Well actually a two story colonial! That’s where we live together my husband and me. Tom and I have been evolving in how we relate to each other. I finally started seeing my own very crappy negative behavior and started making clear concerted efforts to …STOP! I tend to be pushy and a bully. Well there is a time and place to be strong, to hold the line especially in my practice and work with my clients.
Hey, I’m kind too! But there is a time and place, and a way and I started seeing what other people have been saying to me for decades!!!. I started to see how I just wasn’t allowing the other people in my life to have their say…their way of doing things. I push for my own desires to get met…not in relationship with them, but rather against them…so instead of win/win…I’ve been coming up with fighting for WIN…for me. Not thinking about the other person. I’m embarrassed to be seeing this, but its the truth right in front of my face.
The good part…when I ask Tom (my husband) to see how his negative behavior is impacting me…making me hurt etc, he is 100% more willing to hear me because I’m taking responsibility for my part to play. This principle about taking 100% responsibility for my life and what I’m creating…works! And the end result is yes, the sadness of seeing how I was causing pain and suffering for others in my approach that is so far from optimal, and yes, I need to forgive yourself and then make the choice to be act differently…leading to win/win for both people…the results… so much of the time…happiness and love. Greater clarity.

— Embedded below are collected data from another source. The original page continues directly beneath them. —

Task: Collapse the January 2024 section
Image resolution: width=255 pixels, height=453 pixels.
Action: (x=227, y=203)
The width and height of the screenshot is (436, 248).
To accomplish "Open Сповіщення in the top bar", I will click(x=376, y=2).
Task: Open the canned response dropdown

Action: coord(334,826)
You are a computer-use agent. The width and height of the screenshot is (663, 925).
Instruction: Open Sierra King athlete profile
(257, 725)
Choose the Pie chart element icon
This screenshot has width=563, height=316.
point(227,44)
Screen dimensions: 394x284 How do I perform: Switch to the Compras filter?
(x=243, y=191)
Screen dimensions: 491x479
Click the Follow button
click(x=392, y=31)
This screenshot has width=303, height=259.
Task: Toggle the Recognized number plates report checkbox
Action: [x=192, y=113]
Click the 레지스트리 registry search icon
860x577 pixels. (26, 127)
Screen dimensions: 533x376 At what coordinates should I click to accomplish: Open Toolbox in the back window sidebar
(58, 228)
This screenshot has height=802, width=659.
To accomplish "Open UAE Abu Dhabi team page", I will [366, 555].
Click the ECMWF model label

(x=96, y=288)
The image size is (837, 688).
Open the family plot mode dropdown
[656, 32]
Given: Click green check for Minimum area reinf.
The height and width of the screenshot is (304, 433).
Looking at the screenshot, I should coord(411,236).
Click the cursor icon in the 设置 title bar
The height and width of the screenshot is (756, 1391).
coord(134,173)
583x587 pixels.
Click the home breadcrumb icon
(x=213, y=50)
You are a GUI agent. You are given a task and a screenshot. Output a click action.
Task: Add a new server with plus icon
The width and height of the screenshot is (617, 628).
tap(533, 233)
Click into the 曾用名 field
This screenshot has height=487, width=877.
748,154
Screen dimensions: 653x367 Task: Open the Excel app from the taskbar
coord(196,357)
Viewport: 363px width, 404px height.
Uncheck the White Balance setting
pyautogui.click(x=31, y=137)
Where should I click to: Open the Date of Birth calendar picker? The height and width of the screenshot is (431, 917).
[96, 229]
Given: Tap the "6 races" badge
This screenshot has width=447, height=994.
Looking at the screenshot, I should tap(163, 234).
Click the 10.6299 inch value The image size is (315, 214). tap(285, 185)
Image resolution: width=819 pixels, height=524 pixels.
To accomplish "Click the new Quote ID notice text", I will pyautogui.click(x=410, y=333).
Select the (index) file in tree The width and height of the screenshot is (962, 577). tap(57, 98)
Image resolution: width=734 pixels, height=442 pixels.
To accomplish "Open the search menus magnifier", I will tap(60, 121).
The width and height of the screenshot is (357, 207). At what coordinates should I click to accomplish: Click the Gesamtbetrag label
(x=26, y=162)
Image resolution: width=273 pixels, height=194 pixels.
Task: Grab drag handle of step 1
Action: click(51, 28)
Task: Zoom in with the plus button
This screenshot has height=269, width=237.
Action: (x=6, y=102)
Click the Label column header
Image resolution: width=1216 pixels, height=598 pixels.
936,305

Yesterday Tom was painting in the hallway upstairs and I was busy doing chores. I stopped and knew that if I just went and sat near him as he painted that would create a moment of intimacy and show Tom he mattered to me. This is so different than my usual behavior. Usually I must get stuff done!!! So I pulled up a chair, and just showed up!!! And that 45 minutes was so precious and we both enjoyed it. Do that today if you haven’t just take time to sit and be with your special some one…child, parent, spouse etc. Can you just be there with them? If not what is in the way? Notice how you feel. Notice your emotions. Let me know what you discover!